**Description of the task**
Copy each of the following lines word for word, keeping every character and line break.
★ ★ ★
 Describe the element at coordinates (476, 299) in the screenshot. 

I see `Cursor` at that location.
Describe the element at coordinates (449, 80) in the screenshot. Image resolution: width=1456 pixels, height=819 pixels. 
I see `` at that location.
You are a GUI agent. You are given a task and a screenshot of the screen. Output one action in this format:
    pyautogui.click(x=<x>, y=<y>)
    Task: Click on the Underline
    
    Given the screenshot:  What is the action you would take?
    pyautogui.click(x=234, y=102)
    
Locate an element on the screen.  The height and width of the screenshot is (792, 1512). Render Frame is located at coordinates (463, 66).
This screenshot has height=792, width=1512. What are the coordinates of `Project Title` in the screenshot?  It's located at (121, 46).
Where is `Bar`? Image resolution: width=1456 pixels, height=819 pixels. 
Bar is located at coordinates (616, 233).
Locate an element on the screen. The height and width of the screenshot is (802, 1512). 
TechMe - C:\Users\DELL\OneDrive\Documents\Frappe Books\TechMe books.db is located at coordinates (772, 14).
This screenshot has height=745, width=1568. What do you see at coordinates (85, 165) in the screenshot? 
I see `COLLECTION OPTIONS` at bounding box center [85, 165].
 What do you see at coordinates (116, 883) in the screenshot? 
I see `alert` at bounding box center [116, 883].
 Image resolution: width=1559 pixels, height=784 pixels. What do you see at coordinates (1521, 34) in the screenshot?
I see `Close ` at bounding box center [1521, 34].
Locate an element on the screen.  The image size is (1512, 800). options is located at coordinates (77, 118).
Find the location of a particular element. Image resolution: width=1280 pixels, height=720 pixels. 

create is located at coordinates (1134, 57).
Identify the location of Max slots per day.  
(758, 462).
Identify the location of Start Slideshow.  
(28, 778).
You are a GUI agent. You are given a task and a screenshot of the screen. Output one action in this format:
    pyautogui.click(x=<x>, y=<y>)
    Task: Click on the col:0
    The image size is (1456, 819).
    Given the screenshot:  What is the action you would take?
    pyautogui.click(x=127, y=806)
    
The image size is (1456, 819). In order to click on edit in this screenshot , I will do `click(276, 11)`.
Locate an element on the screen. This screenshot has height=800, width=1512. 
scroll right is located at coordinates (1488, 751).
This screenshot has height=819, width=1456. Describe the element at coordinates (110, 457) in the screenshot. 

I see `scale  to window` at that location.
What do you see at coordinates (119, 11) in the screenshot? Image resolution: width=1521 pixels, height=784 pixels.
★ ★ ★
**Task answer**
 Describe the element at coordinates (476, 299) in the screenshot. 

I see `Cursor` at that location.
Describe the element at coordinates (449, 80) in the screenshot. Image resolution: width=1456 pixels, height=819 pixels. 
I see `` at that location.
You are a GUI agent. You are given a task and a screenshot of the screen. Output one action in this format:
    pyautogui.click(x=<x>, y=<y>)
    Task: Click on the Underline
    
    Given the screenshot:  What is the action you would take?
    pyautogui.click(x=234, y=102)
    
Locate an element on the screen.  The height and width of the screenshot is (792, 1512). Render Frame is located at coordinates (463, 66).
This screenshot has height=792, width=1512. What are the coordinates of `Project Title` in the screenshot?  It's located at (121, 46).
Where is `Bar`? Image resolution: width=1456 pixels, height=819 pixels. 
Bar is located at coordinates (616, 233).
Locate an element on the screen. The height and width of the screenshot is (802, 1512). 
TechMe - C:\Users\DELL\OneDrive\Documents\Frappe Books\TechMe books.db is located at coordinates (772, 14).
This screenshot has height=745, width=1568. What do you see at coordinates (85, 165) in the screenshot? 
I see `COLLECTION OPTIONS` at bounding box center [85, 165].
 What do you see at coordinates (116, 883) in the screenshot? 
I see `alert` at bounding box center [116, 883].
 Image resolution: width=1559 pixels, height=784 pixels. What do you see at coordinates (1521, 34) in the screenshot?
I see `Close ` at bounding box center [1521, 34].
Locate an element on the screen.  The image size is (1512, 800). options is located at coordinates (77, 118).
Find the location of a particular element. Image resolution: width=1280 pixels, height=720 pixels. 

create is located at coordinates (1134, 57).
Identify the location of Max slots per day.  
(758, 462).
Identify the location of Start Slideshow.  
(28, 778).
You are a GUI agent. You are given a task and a screenshot of the screen. Output one action in this format:
    pyautogui.click(x=<x>, y=<y>)
    Task: Click on the col:0
    The image size is (1456, 819).
    Given the screenshot:  What is the action you would take?
    pyautogui.click(x=127, y=806)
    
The image size is (1456, 819). In order to click on edit in this screenshot , I will do `click(276, 11)`.
Locate an element on the screen. This screenshot has height=800, width=1512. 
scroll right is located at coordinates (1488, 751).
This screenshot has height=819, width=1456. Describe the element at coordinates (110, 457) in the screenshot. 

I see `scale  to window` at that location.
What do you see at coordinates (119, 11) in the screenshot? Image resolution: width=1521 pixels, height=784 pixels.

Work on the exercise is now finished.